# EXERCISE INPUTS:
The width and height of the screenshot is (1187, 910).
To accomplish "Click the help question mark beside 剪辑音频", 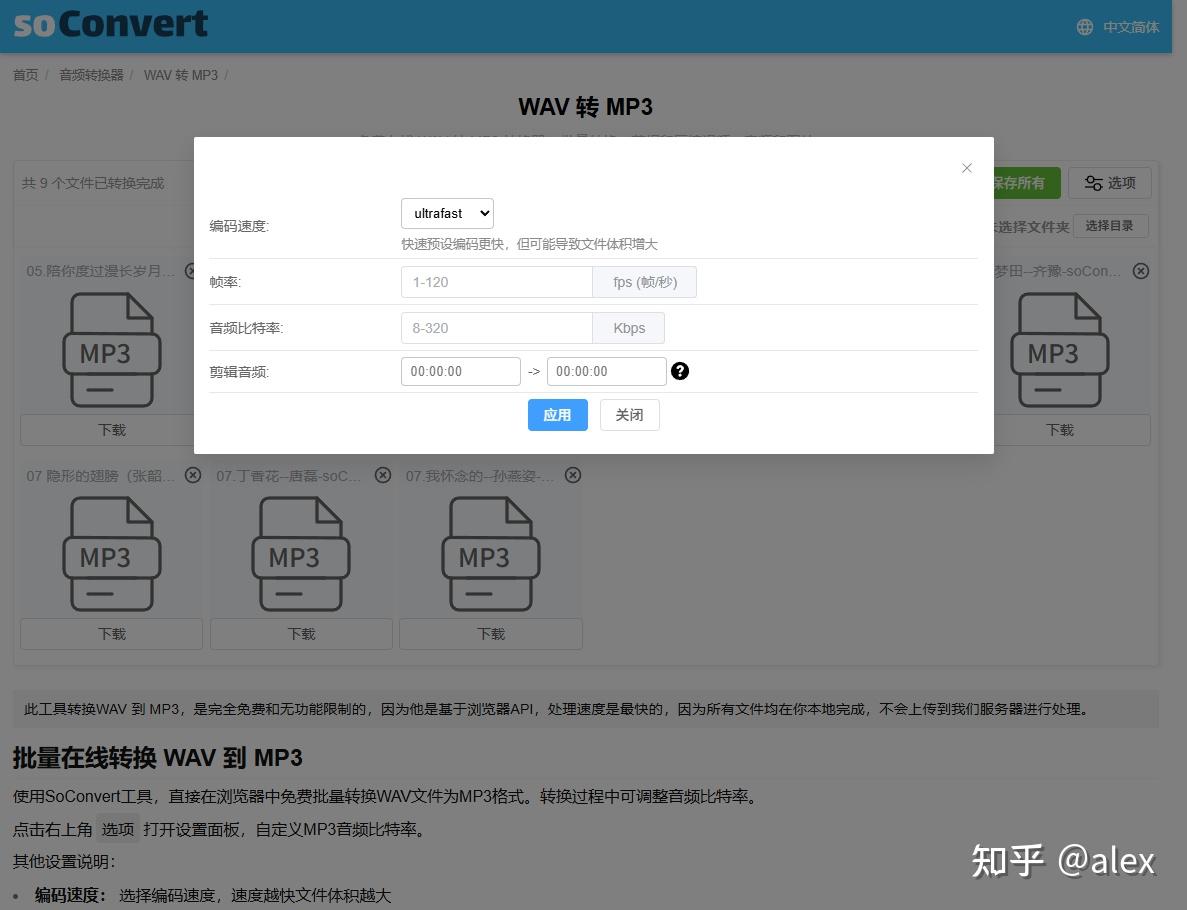I will click(680, 371).
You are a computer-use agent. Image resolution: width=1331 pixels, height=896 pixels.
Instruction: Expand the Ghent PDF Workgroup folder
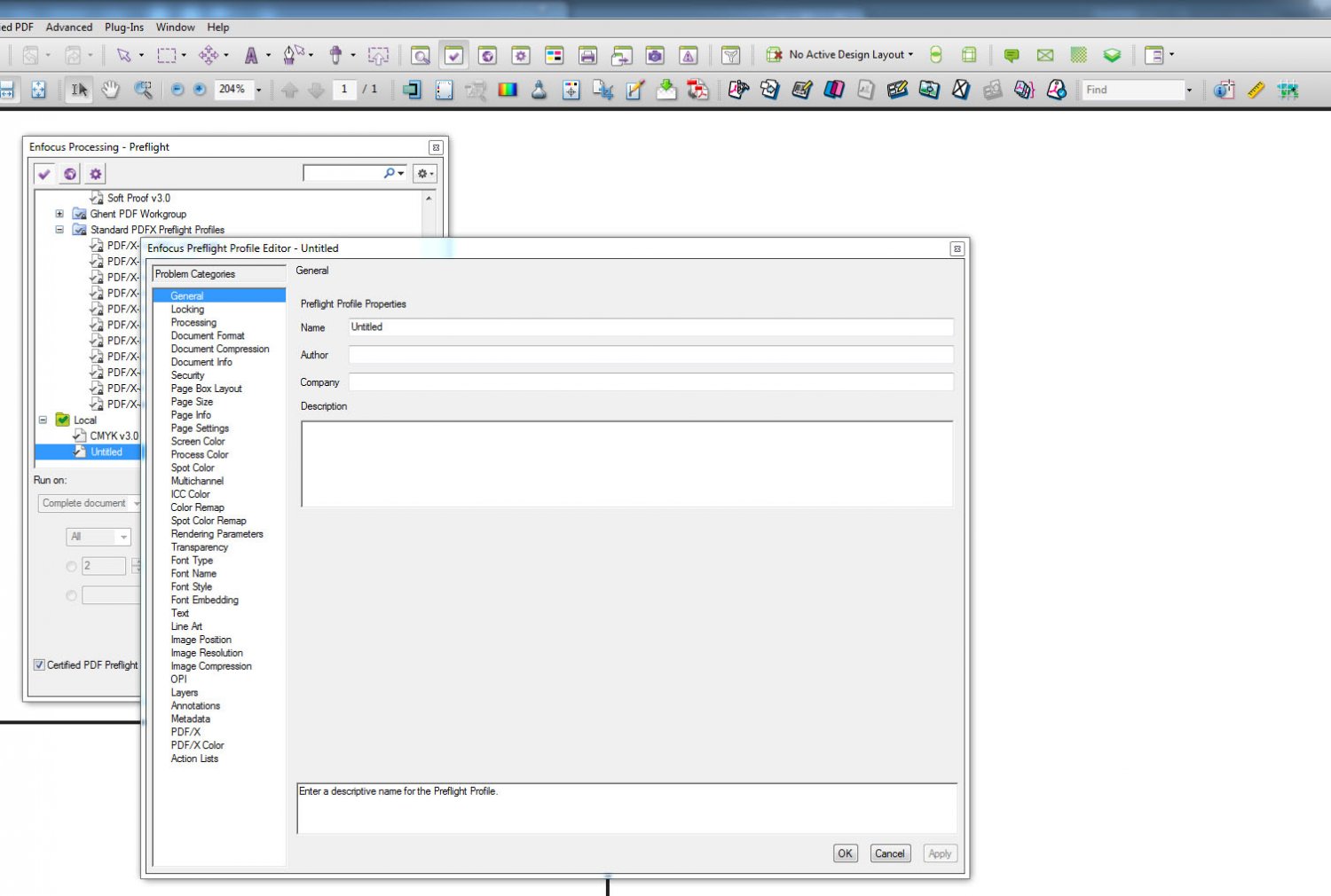[59, 214]
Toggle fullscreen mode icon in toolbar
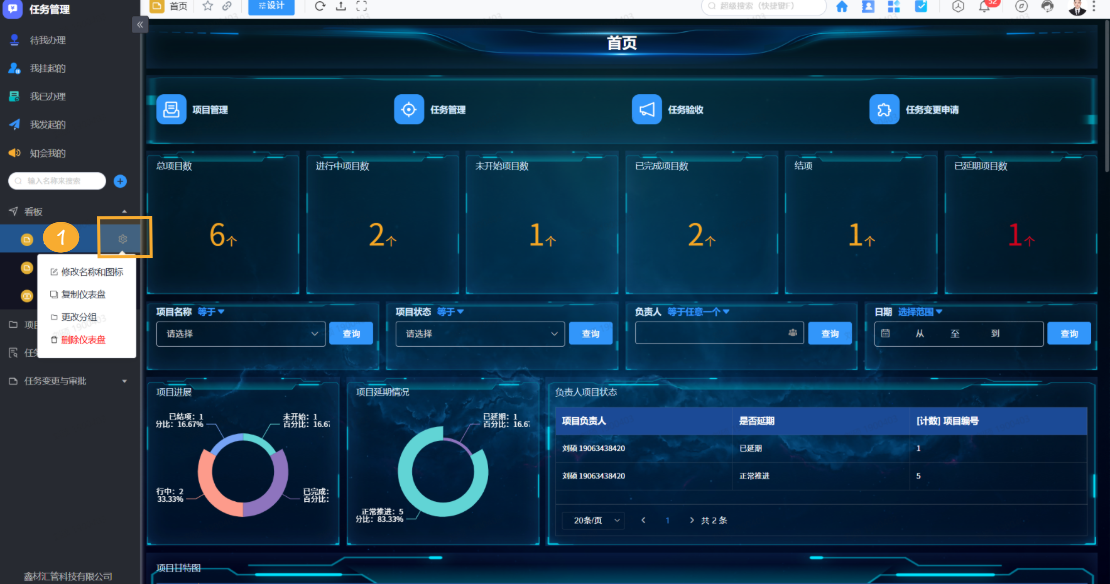This screenshot has width=1110, height=584. [361, 6]
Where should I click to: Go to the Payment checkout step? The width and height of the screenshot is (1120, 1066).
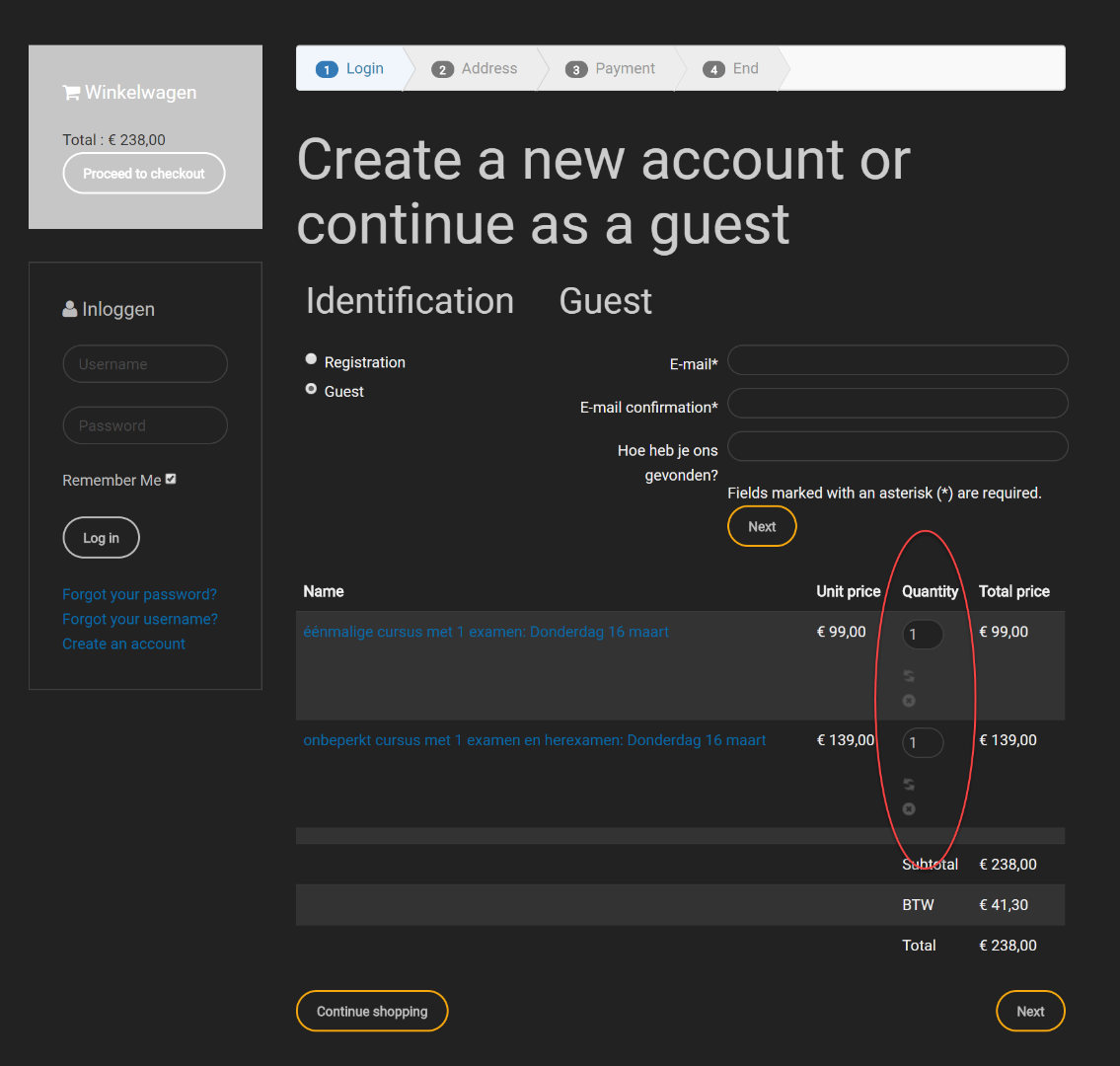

# PROBLEM STATEMENT:
Return word for word the line bearing "You are a computer-use" and every later line of the entries, but none of the pictures.

# EXERCISE RESPONSE:
You are a computer-use agent. Image resolution: width=1331 pixels, height=896 pixels.
Instruction: Expand the Ghent PDF Workgroup folder
[59, 214]
Toggle fullscreen mode icon in toolbar
This screenshot has width=1110, height=584. [361, 6]
Where should I click to: Go to the Payment checkout step? The width and height of the screenshot is (1120, 1066).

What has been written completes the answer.